Analysts are attributing the latest drop in yields to a resurgence in COVID-19 cases around the world. There was an average of 35,035 new cases in the US over the last seven days, up from an average of 12,540 at the end of June, according to the New York Times.

While the average US new case count – and particularly hospitalisations and deaths – are still well below their peaks from January, the resurgence in the virus has been enough to dampen projections for economic growth and inflation.

But the decline in US rates cannot all be attributed to COVID-19. Rates were already topping out in April, shrugging off multiple hot economic and inflation readings that many had imagined would send the 10-year yield to new highs for the year.

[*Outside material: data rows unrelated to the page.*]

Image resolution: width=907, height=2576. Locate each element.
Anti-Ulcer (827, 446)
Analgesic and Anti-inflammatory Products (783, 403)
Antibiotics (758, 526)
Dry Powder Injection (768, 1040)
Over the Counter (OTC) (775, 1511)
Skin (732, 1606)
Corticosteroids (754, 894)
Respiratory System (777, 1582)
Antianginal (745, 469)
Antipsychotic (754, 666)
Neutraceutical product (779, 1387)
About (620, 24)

Year-over-year growth in the US Core Consumer Price Index jumped from 1.6% in March to 3% in April to 3.8% in May and 4.5% in June. The latter was the fastest rate of growth for core consumer prices since 1991.

Belief in transitory inflation

Yet the market ignored these hot prints, likely reasoning that high inflation was transitory, just as the Federal Reserve believes.

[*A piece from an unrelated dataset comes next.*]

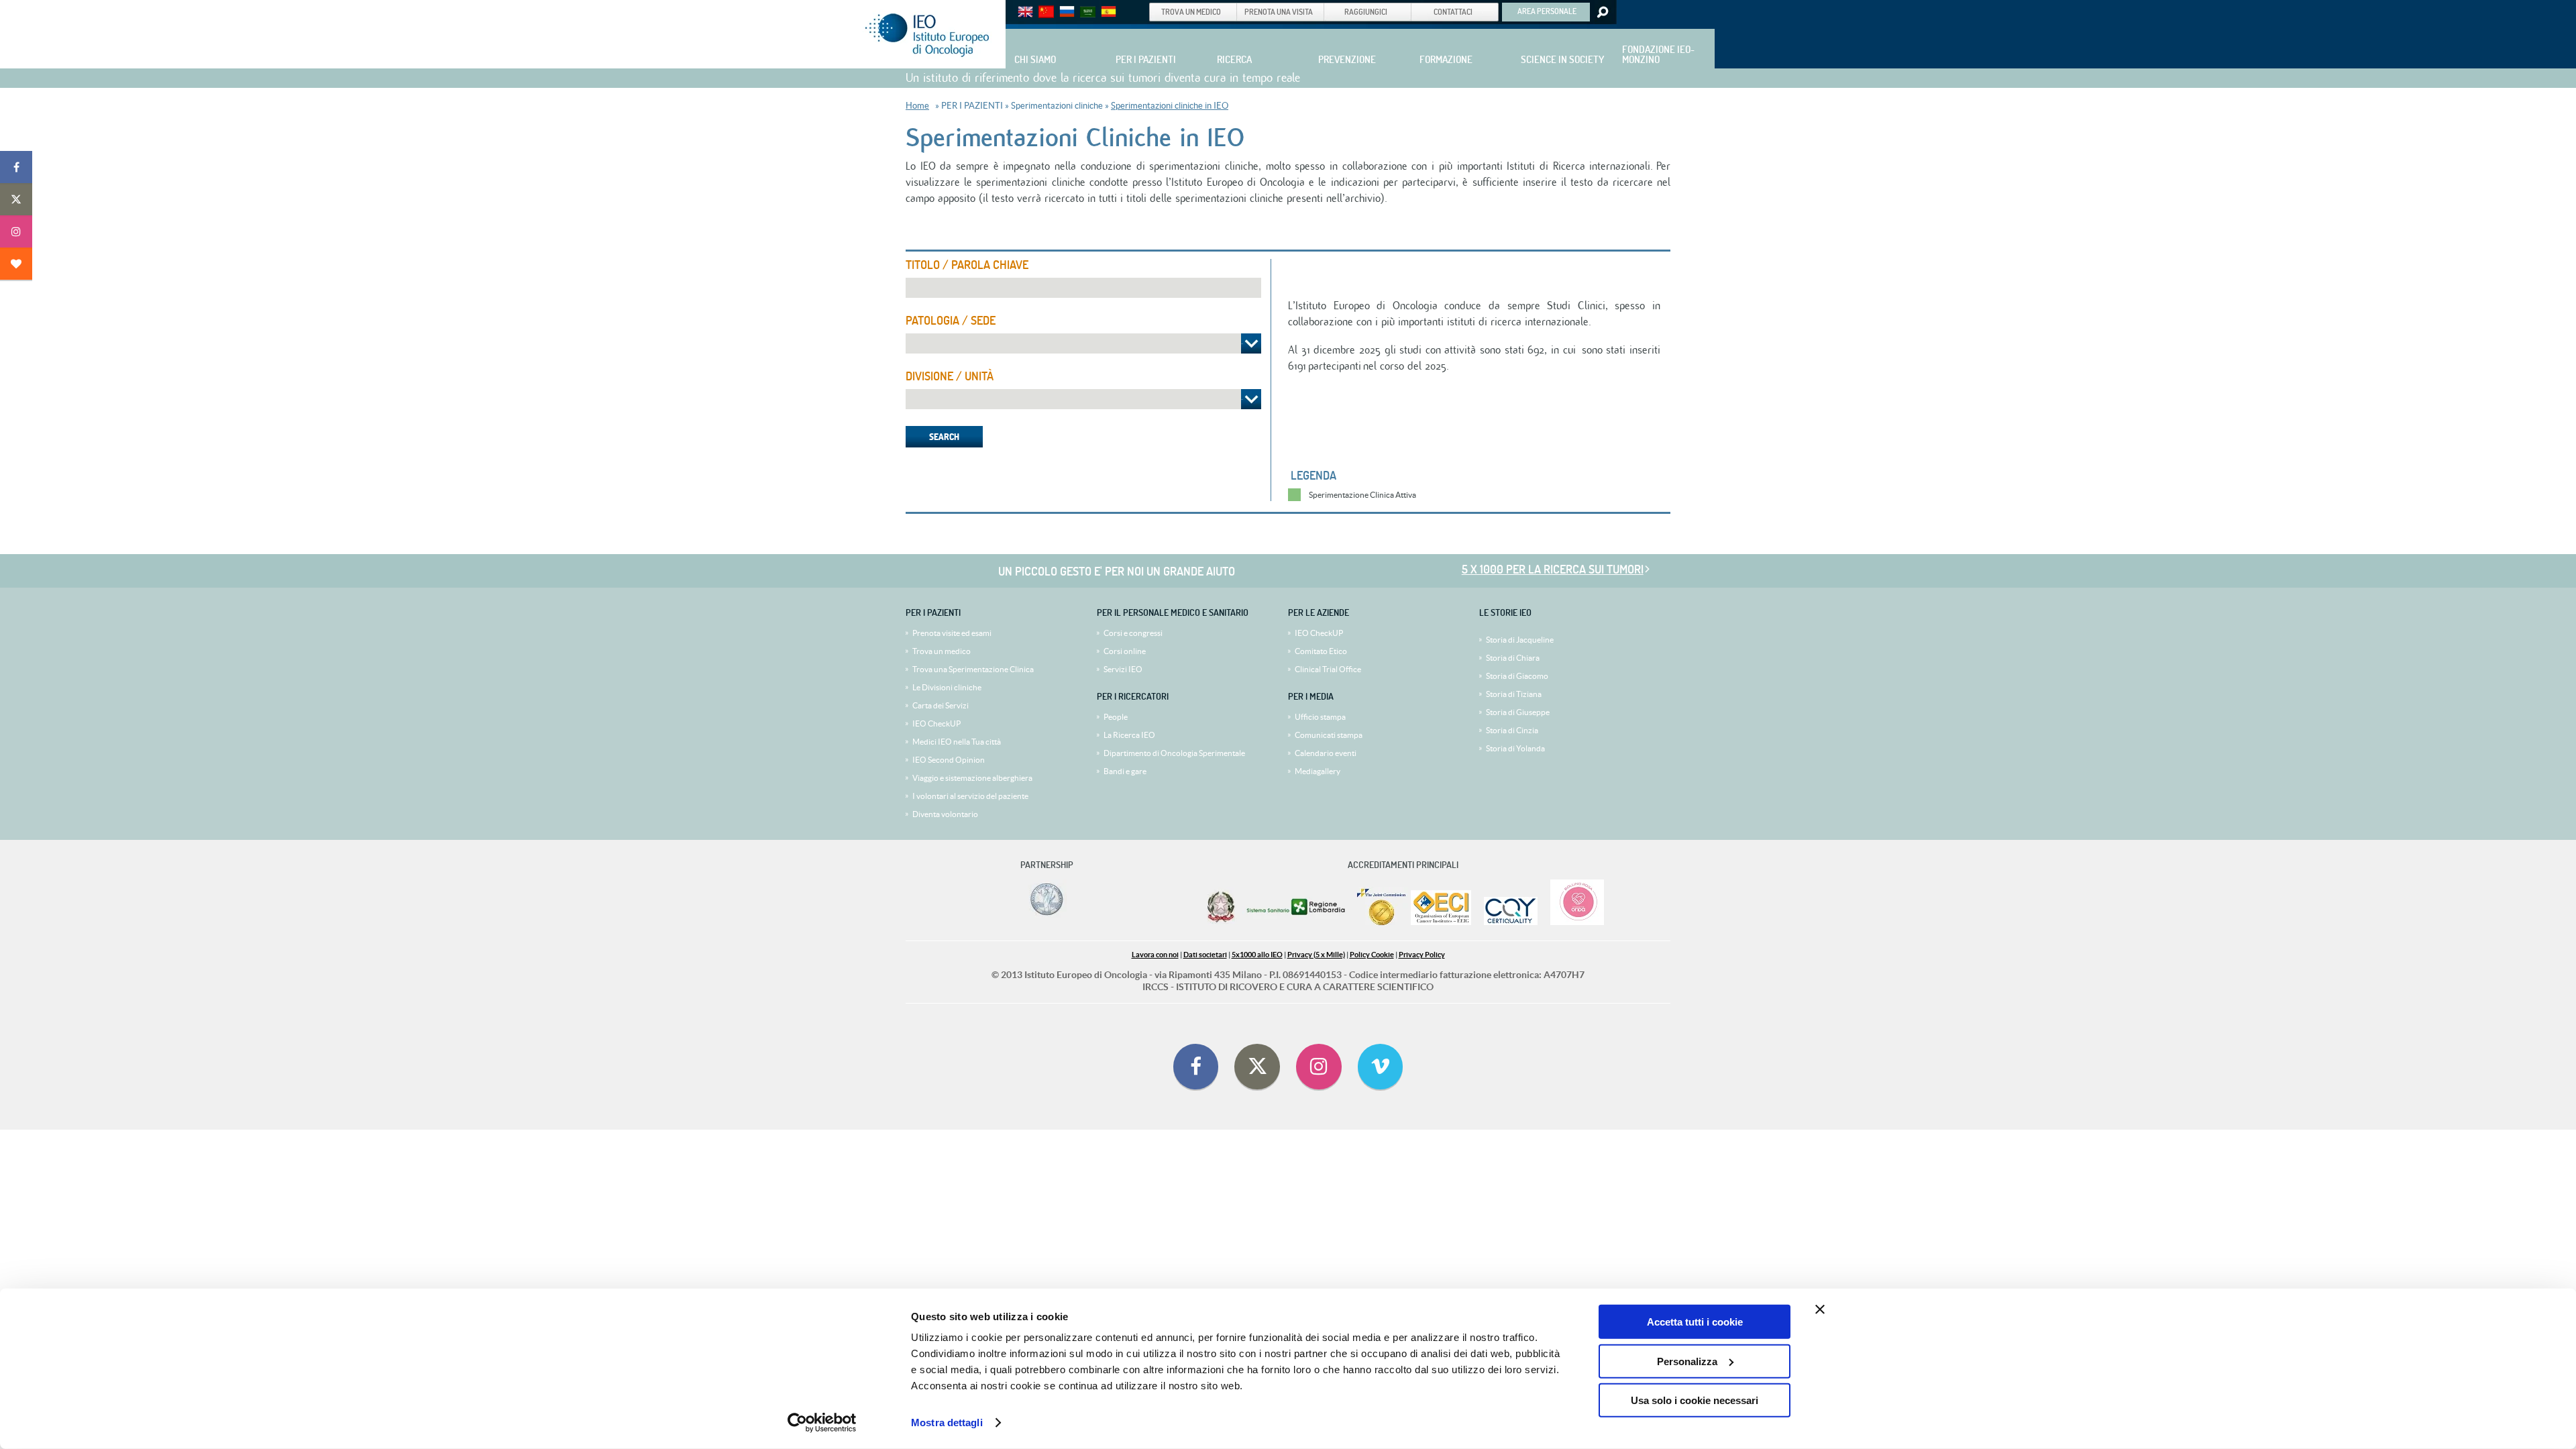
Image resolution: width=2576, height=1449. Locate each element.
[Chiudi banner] (1820, 1309)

The one-time reopening of the economy after months of quarantining and social distancing, along with trillions of dollars of fiscal stimulus, had created a powerful economic boom, but one that would probably cool off as these one-time forces dissipated.

After that, growth in the economy and consumer prices might moderate back toward their pre-pandemic levels – less than 2% for both.

Also capping yields was the Fed’s pivot to a more hawkish stance at its June meeting. By signalling that it was preparing to taper its bond purchases and perhaps hike the Fed funds rate as soon as 2022, the market began to believe that the central bank was back to its old self, meaning it would not allow inflation to run well past its 2% target for a long period of time.

Rising bond ETFs

The drop in the 10-year yield is the bond market signalling that it expects the economy and inflation to cool. It is a win for anyone who was brave enough to buy into the market at the end of March. Since then, the iShares $ Treasury Bond 7-10yr UCITS ETF (IBTM) rallied 4.9% (bond prices and yields move inversely).

The iShares $ Treasury Bond 20+yr UCITS ETF (IDTL) has done even better, gaining 12.4% in the same time frame. The 30-year Treasury bond yield, which topped out at 2.45% in mid-March, hit a low of around 1.8% today.

On a year-to-date basis, both IBTM and TLT are still down – 1.3% and 3.8%, respectively – but that is a significant improvement from in March, when they were down close to 5% and 15%, respectively.

Outlook

It would be foolhardy to predict where US Treasury bonds and interest rates go from here. Analysts still largely expect the 10-year yield to go up, with the Bloomberg year-end consensus currently sitting at 1.8%.

That type of rebound in rates is not unheard of but will depend on the trajectory of growth. A better-than-expected economy is upside fuel for rates, all else being equal. But it also depends on the Fed’s reaction function. Will the Fed be slow to hike (put upward pressure on the 10-year yield), or be fast (put downside pressure on the yield)?

Will the President Joe Biden administration be successful in passing another multitrillion-dollar fiscal spending plan (upward pressure)?

There is also the issue of secular drivers of interest rates. The global savings glut, which held rates down for much of the post-financial-crisis period, is still very much a factor. In fact, the savings glut has probably only gotten bigger thanks to all the pandemic-related stimulus unleashed last year.

Bottom line

Just as most investors could not anticipate the decline in interest rates over the past few months, few can accurately predict where they will go from here.

The best an investor can do is position their portfolios so that they are comfortable regardless of short-term vagaries in the 10-year yield.